Higher student fees will be among the options raised today at a major conference on the "growing crisis" of funding of third-level education in Ireland.
University leaders say there is a need for "urgent action" on a new funding regime for higher education and today marks the start of a concerted campaign by them on the issue.
The Irish Universities Association (IUA) has brought in international experts to review the challenges facing third-level in Ireland - particularly who should foot the rising bill.
It will hear of the pressures on higher education in Ireland, that funding can no longer depend on State investment, and that there must be a greater contribution from private sources.
One private source is the fee paid by students, which currently stands at €2,750 annually, although there could also be more investment from industry and philanthropic donations.
An argument used to support higher fees is the financial rewards of holding a degree and, in many other countries, students pay more through a loan system, repaying the cost after they graduate.
Among those addressing the conference is Education Minister Jan O'Sullivan, providing an opportunity for her to outline, for the first time, her thoughts on a particularly thorny issue for a Labour minister, because of the potential implications for hard-pressed families.
Universities and other colleges are struggling financially arising from growing student numbers coupled with a decline in State funding.
The funding constraints are being blamed for the decline in the standing of Irish universities in international rankings.
Since 2008, there has been a 33pc decrease in Exchequer support to meet colleges' day-to-day costs - down from €1.39bn to €938.9m.
Over the same period, the total income per student received by colleges dropped by 22pc, and the student to staff ratio is 19:1, compared with an average 14:1 across the rest of the developed world.
There has been virtually no new State investment in buildings/facilities since 2008, and 40pc of the system's infrastructure is now below standard, according to a report by Higher Education Authority (HEA).
Former education minister Ruairi Quinn introduced a regime that has increased the student contribution by €250 a year since 2011. After the final phase, next September, the charge will be €3,000.
The big question is what happens after that.

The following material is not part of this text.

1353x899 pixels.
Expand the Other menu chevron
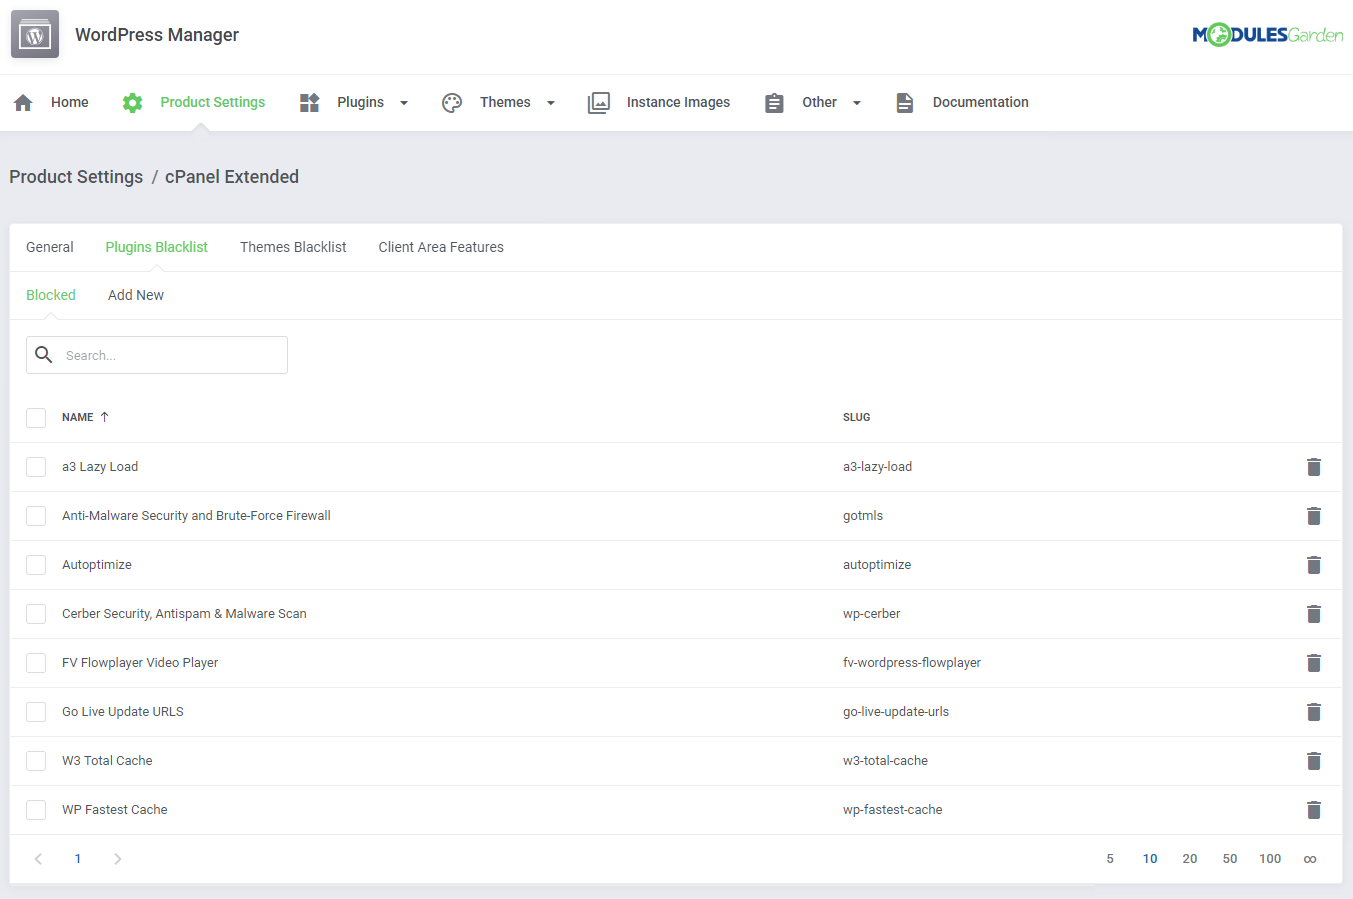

With a new government due to be voted in by Spring 2016, at the latest, the funding of higher-level education, including the consequences for the student contribution, will be a major issue in the run-up to the election.
One of today's speakers, US education public policy adviser Art Hauptman believes the sustainability of Irish higher education "cannot be accomplished by maintaining existing policies that place almost total dependence on the public sector to fund rapidly growing demand for higher education".
He argues that the biggest issues facing higher education is not the level of national investment, but the mix of public and private funding.
"The key for achieving sustainable policies is for Ireland to increase its level of private investment while maintaining public investment levels.
He says this could be done in several ways that don't require "extraordinary sacrifice from parents and students". He suggests a broad reconsideration of the fee and student support schemes, that would rely on private funds.
According to Professor Stephanie Fahey of accountancy giant, Ernst and Young, Australia, while there is a recognition of the need for Irish universities to be globally competitive, "it is less clear to an external observer how this will be funded and how this can be delivered in an environment where student numbers and staff:student ratios are both on the rise."
IUA chief executive Ned Costello will tell the symposium that the pressures on higher education are not unique to Ireland, but he highlights "the scale of the challenge facing us and the need for urgent action. As national recovery begins to take hold, there is too much at stake to jeopardise our future through complacency or prevarication."